HCG Injection After Ovulation Induction With Clomiphene Citrate

Peter Kovacs, MD, PhD


April 23, 2004


I have a patient undergoing ovulation induction with clomiphene citrate. What are your thoughts about subsequent HCG injection for egg release? What is the recommended dosage and timing in the cycle?

C. Joshi, MD

Response from Peter Kovacs, MD, PhD

Several agents are used to induce follicular growth. Selective estrogen receptor modulators (clomiphene citrate, tamoxifen), gonadotropins (human menopausal gonadotropin, recombinant preparations), and aromatase inhibitors are all available for controlled ovarian stimulation. They can be used to induce follicular growth when it is absent (oligo-ovulation, anovulation) or to induce the growth of multiple follicles (eg, mild male factor infertility, endometriosis, unexplained infertility). The appropriate drug is selected on the basis of the indication, age of the patient, response to previous treatment, potential contraindications to certain drugs, and expense.

Clomiphene citrate is usually the first choice when follicular development is irregular, for a younger patient, or when a less expensive preparation is required. Initially, the daily dose is 50 mg and can be increased as necessary. Generally, there is no need for doses exceeding 150 mg daily. In addition, higher doses exert a negative effect on the endometrium, so avoiding higher doses is recommended. Treatment is initiated on day 3 or 5 of the cycle and continues for 5 days. In the case of oligo-ovulation/anovulation, the goal is to induce monofollicular growth; for other indications, the simultaneous growth of 2 to 4 follicles is desired.

Follicular growth is monitored by ultrasound. The first ultrasound is scheduled on day 10 and then every 2-3 days if necessary. Spontaneous ovulation can be expected when the lead follicles reach 18-20 mm. Alternatively, ovulation can be induced with human chorionic gonadotropin (HCG) or gonadotropin-releasing hormone agonist (GnRHa). Follicular growth and ovulation following clomiphene citrate administration can be observed in up to 85% of women with ovulatory dysfunction. Cumulative pregnancy rates are lower (40% to 50%), however, probably as a result of the adverse endometrial effects.

Ovulation occurs as a response to sustained high estradiol levels. Clomiphene citrate may interfere with the normal ovulatory process because of its antiestrogenic properties, although, in most cycles, ovulation will occur. Further ultrasound studies or urinary luteinizing hormone (LH) tests can aid detection of ovulation.

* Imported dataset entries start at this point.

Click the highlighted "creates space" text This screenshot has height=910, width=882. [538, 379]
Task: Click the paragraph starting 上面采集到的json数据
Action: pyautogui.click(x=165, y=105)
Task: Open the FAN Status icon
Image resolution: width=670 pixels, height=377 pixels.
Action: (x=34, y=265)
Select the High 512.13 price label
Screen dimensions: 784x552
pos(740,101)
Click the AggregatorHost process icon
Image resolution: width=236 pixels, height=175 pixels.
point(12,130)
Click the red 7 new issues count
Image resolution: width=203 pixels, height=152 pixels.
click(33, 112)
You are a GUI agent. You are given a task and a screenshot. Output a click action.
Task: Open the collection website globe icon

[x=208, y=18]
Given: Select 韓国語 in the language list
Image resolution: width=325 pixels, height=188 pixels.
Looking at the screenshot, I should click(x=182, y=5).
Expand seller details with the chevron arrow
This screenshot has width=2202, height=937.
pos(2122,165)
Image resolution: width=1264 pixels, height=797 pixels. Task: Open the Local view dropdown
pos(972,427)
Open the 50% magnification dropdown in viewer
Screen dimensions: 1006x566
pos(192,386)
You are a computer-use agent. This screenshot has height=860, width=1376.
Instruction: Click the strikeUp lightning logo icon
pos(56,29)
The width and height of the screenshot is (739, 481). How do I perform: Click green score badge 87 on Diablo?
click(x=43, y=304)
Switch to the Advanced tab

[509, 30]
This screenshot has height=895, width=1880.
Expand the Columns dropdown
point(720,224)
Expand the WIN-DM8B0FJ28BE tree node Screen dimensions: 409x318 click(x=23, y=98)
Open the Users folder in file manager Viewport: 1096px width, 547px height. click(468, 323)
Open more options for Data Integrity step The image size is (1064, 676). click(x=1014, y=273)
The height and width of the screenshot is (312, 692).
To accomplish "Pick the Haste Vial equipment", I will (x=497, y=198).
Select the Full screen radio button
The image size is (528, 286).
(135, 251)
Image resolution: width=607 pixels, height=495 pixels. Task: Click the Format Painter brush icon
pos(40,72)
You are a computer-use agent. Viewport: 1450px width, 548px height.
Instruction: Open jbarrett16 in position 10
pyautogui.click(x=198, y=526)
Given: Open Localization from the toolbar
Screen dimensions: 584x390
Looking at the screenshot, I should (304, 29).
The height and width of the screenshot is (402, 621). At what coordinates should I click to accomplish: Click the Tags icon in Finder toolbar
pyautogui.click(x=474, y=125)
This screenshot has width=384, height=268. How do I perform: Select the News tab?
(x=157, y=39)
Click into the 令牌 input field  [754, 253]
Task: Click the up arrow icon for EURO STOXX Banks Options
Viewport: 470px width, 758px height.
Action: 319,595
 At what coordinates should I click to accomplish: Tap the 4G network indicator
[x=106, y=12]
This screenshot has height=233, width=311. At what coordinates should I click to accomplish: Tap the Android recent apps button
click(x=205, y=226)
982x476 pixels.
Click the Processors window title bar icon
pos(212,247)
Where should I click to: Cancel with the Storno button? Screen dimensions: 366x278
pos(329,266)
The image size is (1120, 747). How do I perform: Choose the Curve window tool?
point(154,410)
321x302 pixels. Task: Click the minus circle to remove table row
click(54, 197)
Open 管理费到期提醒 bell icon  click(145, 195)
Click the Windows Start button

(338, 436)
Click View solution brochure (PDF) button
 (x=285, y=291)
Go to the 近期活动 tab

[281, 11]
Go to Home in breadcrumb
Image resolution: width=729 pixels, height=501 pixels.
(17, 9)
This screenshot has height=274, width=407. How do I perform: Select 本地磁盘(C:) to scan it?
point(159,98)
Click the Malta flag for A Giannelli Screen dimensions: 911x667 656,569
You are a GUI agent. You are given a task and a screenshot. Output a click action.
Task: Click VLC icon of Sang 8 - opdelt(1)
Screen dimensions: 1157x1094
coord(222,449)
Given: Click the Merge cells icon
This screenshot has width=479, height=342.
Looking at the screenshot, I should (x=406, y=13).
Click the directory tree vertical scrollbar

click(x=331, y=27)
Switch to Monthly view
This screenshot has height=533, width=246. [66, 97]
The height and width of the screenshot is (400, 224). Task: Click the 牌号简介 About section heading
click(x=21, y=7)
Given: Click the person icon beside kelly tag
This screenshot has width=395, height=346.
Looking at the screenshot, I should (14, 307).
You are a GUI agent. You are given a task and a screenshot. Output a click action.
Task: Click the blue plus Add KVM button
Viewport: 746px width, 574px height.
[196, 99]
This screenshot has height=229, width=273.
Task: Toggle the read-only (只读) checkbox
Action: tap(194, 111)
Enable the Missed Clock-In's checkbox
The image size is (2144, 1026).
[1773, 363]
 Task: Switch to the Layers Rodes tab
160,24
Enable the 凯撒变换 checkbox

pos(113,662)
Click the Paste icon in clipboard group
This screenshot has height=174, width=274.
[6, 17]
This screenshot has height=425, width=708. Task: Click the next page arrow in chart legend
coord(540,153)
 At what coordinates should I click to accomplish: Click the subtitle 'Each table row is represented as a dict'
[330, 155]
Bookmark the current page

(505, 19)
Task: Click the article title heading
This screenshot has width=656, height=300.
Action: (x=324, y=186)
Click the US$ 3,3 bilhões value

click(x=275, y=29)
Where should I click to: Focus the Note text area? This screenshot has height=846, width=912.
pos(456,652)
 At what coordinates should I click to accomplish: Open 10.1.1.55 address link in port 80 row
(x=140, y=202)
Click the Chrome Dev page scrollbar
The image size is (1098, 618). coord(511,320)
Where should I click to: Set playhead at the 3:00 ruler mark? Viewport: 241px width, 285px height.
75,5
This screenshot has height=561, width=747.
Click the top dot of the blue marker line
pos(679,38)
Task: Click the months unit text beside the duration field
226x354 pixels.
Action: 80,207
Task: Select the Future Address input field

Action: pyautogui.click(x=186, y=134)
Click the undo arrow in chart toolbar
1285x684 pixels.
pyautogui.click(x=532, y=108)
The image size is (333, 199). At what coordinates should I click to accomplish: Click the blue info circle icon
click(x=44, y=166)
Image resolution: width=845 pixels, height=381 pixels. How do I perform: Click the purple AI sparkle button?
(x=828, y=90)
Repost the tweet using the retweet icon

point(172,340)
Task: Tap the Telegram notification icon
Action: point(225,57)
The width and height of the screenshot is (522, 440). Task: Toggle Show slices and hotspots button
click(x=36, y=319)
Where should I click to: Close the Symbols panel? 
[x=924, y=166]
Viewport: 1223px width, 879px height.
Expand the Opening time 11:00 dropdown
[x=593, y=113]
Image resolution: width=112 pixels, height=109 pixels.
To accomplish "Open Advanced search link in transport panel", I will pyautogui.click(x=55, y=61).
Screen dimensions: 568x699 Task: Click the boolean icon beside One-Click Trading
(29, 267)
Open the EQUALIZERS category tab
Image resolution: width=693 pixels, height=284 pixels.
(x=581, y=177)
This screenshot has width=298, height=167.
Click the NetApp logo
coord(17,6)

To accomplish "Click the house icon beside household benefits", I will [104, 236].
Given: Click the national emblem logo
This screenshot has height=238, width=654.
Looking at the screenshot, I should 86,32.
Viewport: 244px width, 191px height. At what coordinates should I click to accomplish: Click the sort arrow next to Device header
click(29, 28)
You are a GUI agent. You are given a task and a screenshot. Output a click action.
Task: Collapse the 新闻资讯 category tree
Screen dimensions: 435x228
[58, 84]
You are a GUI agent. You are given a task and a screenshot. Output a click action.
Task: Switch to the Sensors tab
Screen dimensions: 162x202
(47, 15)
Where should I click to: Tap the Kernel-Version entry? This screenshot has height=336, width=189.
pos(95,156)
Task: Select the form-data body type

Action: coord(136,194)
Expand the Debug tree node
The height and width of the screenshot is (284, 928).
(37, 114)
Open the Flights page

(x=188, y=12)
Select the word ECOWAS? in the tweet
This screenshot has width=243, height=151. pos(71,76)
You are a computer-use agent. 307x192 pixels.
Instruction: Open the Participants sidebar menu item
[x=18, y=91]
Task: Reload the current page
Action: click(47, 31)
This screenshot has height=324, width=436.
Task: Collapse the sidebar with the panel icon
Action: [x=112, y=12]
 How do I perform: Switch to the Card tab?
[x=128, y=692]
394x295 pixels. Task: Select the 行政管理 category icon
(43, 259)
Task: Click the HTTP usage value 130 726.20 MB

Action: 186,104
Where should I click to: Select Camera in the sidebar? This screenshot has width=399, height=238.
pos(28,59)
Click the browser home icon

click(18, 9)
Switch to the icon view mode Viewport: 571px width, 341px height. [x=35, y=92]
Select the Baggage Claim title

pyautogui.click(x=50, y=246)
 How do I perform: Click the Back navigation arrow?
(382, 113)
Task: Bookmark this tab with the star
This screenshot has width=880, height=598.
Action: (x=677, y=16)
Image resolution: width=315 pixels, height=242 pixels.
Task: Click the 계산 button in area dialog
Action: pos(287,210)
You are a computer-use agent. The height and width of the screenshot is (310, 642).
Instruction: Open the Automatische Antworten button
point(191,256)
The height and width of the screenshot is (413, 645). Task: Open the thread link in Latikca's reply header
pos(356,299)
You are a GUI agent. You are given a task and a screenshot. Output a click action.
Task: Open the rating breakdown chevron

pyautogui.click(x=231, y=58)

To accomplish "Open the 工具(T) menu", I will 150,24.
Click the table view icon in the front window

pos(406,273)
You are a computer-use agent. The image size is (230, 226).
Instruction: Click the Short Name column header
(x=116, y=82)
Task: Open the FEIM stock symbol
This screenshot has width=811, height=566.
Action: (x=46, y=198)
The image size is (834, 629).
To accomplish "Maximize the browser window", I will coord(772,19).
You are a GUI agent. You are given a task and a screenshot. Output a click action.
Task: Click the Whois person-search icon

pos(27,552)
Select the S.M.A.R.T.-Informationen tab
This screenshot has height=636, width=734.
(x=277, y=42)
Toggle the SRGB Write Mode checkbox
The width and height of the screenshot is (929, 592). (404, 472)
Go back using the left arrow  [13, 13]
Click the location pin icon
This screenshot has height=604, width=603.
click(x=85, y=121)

Once the follicle is ruptured and the oocyte is released, it has 24-36 hours for fertilization. Therefore, the timing of oocyte release is very important. HCG has similar activity to LH and binds to its receptor. It is capable of inducing luteinization and ovulation. Ovulation occurs 38 to 40 hours after a single HCG injection. There are urinary and recombinant HCG preparations. Urinary preparations are given as a single dose of 5000-10,000 IU in the form of an intramuscular injection. Recombinant HCG is given as a single dose of 250 mcg in the form of a subcutaneous injection. Recombinant HCG has similar pharmacokinetics as the urinary formulation; therefore, ovulation is expected following a similar time interval. The use of HCG will allow better timing of sexual intercourse or intrauterine insemination. In addition, as HCG has a half-life of about 35 hours, it will support the initial part of the luteal phase.

As ovulation following clomiphene citrate stimulation will not occur in every cycle and the timing of egg release is very important, the use of HCG to induce ovulation is justified. This is especially true for those patients who failed to conceive during previous clomiphene cycles. In addition, HCG will provide further luteal phase support.